### [Dataset excerpts]

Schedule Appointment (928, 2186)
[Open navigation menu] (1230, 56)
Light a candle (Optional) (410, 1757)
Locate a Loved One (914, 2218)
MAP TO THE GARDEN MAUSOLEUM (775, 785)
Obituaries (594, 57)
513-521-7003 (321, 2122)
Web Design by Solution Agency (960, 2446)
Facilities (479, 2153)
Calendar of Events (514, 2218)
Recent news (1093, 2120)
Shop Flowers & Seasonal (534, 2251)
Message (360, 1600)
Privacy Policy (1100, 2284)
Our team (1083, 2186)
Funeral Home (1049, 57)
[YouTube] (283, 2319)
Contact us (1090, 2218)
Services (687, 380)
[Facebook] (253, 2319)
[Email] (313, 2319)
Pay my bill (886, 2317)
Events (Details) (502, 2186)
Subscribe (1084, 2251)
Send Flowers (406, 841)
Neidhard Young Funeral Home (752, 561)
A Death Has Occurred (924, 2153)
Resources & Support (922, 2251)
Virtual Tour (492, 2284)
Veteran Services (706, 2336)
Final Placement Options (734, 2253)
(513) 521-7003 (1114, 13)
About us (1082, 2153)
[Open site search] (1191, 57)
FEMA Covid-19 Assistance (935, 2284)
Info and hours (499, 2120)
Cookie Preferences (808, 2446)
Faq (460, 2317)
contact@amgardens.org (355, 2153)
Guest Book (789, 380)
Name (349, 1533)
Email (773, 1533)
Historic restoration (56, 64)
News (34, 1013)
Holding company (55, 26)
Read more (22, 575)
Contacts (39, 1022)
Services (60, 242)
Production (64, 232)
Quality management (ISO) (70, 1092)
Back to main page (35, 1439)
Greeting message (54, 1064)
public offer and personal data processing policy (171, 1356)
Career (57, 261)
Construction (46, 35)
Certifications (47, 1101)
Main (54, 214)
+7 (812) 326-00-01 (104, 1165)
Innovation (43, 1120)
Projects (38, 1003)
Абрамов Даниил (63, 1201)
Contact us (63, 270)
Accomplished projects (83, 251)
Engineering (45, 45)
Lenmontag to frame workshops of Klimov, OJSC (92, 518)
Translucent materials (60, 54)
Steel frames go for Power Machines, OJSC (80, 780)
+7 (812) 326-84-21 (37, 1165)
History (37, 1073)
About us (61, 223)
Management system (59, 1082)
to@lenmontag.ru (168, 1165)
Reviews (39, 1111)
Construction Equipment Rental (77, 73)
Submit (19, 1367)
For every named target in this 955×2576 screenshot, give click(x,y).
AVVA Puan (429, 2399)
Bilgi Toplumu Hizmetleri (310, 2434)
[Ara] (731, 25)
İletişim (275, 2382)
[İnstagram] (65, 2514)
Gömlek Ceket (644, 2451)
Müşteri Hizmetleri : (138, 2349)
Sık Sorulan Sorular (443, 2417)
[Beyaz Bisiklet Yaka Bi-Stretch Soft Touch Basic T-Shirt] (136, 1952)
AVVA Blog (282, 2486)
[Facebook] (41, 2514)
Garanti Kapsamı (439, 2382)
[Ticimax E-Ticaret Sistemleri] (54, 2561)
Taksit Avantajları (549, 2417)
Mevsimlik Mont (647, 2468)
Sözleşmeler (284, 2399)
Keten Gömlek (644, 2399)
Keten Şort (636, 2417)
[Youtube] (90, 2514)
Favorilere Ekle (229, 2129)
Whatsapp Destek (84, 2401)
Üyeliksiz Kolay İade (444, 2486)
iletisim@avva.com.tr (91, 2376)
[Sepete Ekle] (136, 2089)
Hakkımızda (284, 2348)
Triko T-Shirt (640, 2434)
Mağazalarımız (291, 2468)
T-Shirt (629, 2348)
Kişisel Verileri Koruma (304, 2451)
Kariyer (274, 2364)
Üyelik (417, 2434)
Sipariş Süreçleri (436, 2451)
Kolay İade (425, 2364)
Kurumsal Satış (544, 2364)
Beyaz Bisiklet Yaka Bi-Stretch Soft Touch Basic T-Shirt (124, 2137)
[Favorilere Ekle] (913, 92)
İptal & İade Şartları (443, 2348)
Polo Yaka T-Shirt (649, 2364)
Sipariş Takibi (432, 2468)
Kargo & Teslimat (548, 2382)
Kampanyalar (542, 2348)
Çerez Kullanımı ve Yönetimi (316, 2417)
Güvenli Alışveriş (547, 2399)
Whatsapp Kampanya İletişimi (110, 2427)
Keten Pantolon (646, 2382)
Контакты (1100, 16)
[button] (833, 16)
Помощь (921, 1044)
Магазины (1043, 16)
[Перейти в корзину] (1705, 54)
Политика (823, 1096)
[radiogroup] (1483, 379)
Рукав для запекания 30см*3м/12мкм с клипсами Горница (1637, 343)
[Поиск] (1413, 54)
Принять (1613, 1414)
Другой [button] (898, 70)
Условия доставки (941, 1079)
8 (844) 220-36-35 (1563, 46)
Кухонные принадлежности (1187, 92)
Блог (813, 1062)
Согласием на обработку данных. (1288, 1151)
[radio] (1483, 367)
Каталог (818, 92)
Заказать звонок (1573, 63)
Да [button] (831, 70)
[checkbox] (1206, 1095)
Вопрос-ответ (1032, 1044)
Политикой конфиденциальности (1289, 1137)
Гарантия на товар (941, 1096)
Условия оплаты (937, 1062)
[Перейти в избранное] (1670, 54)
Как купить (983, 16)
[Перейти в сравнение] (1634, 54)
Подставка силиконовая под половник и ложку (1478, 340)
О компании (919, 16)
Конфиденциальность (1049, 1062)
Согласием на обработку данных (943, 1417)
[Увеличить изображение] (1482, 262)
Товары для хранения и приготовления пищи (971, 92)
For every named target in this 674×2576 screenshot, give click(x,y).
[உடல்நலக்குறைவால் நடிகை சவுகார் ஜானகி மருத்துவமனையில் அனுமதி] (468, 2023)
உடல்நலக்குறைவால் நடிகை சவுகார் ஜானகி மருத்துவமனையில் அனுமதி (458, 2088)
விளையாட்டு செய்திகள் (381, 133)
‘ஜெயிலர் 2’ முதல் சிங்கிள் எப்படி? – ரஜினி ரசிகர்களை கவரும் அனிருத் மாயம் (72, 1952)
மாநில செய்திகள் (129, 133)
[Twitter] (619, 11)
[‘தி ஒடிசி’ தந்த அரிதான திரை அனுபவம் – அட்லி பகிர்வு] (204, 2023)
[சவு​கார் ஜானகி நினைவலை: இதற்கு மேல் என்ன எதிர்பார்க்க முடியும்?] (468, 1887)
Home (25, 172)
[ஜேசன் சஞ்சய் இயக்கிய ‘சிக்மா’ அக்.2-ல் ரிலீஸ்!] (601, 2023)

### [EXERCISE]
Using the records above, copy word for word the line with "History (37, 1073)", the line with "AVVA Blog (282, 2486)", and every line between them.

### [REPLY TO THE TASK]
History (37, 1073)
About us (61, 223)
Management system (59, 1082)
to@lenmontag.ru (168, 1165)
Reviews (39, 1111)
Construction Equipment Rental (77, 73)
Submit (19, 1367)
For every named target in this 955×2576 screenshot, give click(x,y).
AVVA Puan (429, 2399)
Bilgi Toplumu Hizmetleri (310, 2434)
[Ara] (731, 25)
İletişim (275, 2382)
[İnstagram] (65, 2514)
Gömlek Ceket (644, 2451)
Müşteri Hizmetleri : (138, 2349)
Sık Sorulan Sorular (443, 2417)
[Beyaz Bisiklet Yaka Bi-Stretch Soft Touch Basic T-Shirt] (136, 1952)
AVVA Blog (282, 2486)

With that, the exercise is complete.